At this point, as I said over at Newshoggers, the choice is not between oil pollution and no oil pollution, but what is done about the oil that is coming out of that well. I also haven't had time to research the effects of the dispersants on marine life, but what those dispersants can do is dilute the effects of the oil and whatever effects they carry along with them. If the sum total of this is less than the sum total of not treating the oil, then we have a relative win.
Why don't we have better prevention and mitigation? Part of that is the anti-regulatory movement of the past thirty years or so. Part of it is money. Your gasoline will cost more as we add these things in. Part of it is the infrequency of these events, which puts the development of mitigation schemes, like those skimmer boats I described in a comment here, at a low priority for government and lower for industry spending. And it's possible that if the government tried to develop such things, someone in industry would holler that the government was unfairly competing with private industry and would get his congressman on it.
So that's why we don't have better prevention and mitigation.
As to the MSDSs, we have to look at concentrations of stuff and relative risks. I've said some about this over at Newshoggers, but I think that much of this caution is overdone. I decided that at the very beginning of the movement toward MSDSs when I read the label of a bottle of potassium chloride intended for laboratory use. It listed all sorts of dreadful outcomes, up to and including death, if you ate teaspoonfuls of the stuff. It was being used as a diluent for salt ("light salt") at the time, to reduce the amount of sodium people ingest with their food. One of the first things you learn in chemistry lab is don't eat anything. Don't bring your lunch or drinks into the lab. Don't eat the chemicals.
So here is a label that assumes someone is going to eat teaspoonfuls of potassium chloride. Heck, we don't eat teaspoonfuls of salt, which is likely to have similar effects. Safety labels no longer tell me anything, I thought.
It's not just a matter of dispersants being bad for marine life in the lab. It's a tradeoff. And if we're going to use gasoline and want to pay the lowest price for it, then BP isn't wrong to cut costs where they can. This is the reason we need a strong and rational regulatory apparatus, to weigh the risks and costs as objectively as possible.
3 comments:
Good post, and thanks for the link and reference. I'm less "upset" than simply playing the gadfly. You make an excellent point about how little is really learned by MSDS sheets. In the food business the requirement had more to do with yet another whipping tool than anything having to do with safety. In thirty-plus years I cannot recall EVER looking up anything in the MSDS book but not having it current was a sure way to get a bad note on a performancer evaluation.
The place where I worked which officially forbade correction fluid and bleach had them, of course, but everyone knew they were hidden so we weren't caught. A genuine commitment to safety is what called for. And employees know the difference.
Bottom line: regulations are not as good as they should be and I have no problem with the cost of petroleum products increasing if that is the result.

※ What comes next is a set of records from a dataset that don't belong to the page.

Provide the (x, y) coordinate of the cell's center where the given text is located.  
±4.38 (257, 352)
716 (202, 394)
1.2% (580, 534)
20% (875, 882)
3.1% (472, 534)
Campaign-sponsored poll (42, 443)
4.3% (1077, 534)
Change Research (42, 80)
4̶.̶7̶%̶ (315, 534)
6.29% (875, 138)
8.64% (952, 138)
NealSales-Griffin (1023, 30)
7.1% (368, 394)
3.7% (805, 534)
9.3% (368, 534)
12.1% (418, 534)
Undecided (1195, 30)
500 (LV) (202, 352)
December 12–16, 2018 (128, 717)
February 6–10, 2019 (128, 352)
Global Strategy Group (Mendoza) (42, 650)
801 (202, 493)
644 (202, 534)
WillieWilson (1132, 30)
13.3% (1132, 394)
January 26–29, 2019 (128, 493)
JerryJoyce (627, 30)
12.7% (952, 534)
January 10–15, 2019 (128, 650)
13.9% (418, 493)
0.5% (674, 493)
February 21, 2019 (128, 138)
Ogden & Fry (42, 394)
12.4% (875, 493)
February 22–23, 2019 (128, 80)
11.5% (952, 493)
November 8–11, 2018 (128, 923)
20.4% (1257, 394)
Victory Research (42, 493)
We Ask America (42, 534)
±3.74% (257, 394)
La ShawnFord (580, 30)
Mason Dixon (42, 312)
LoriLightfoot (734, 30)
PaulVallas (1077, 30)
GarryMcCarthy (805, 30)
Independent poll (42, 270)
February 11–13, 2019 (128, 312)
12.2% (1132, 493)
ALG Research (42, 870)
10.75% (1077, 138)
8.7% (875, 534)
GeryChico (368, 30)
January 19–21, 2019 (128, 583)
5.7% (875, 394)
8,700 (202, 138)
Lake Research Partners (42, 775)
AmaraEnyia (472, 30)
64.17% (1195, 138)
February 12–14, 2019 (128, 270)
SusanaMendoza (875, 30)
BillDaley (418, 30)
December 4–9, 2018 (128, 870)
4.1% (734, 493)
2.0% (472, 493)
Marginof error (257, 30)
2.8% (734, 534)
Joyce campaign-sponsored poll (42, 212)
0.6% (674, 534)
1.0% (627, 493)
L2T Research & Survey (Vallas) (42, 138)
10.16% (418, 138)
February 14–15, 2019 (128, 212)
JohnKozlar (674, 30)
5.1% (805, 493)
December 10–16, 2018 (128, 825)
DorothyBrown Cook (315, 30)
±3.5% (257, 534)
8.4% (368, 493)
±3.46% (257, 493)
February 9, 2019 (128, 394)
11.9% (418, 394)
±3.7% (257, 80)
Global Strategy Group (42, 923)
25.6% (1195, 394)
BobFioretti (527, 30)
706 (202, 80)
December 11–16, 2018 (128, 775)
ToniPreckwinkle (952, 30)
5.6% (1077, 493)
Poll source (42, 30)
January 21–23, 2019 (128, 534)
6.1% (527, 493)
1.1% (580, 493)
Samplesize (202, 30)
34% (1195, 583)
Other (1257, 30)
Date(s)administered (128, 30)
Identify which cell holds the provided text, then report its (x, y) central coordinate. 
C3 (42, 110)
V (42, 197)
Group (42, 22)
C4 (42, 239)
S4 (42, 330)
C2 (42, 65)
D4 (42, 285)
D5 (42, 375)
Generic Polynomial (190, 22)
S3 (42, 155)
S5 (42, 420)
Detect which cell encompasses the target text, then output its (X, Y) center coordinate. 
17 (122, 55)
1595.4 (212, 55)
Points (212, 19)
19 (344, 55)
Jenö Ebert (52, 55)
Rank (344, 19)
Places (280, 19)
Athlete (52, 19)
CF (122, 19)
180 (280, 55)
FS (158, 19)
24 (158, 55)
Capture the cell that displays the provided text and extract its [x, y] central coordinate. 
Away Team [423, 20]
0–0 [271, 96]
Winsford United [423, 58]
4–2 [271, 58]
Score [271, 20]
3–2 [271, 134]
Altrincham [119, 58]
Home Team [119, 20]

One of the first things you learn in chemistry lab is don't eat anything. Don't bring your lunch or drinks into the lab.
I'd just like to say that I have always abided by these sensible rules. Always!
Anyway, Ezra cites Broder and Zeller to the effect that Saddam spilled 36 billion gallons of oil. I'd love to know what their source is for that number. I've never seen an estimate that high.
A good second rule while traveling is not to eat food off the floor. You'd think the 3-second rule was universal, but not really.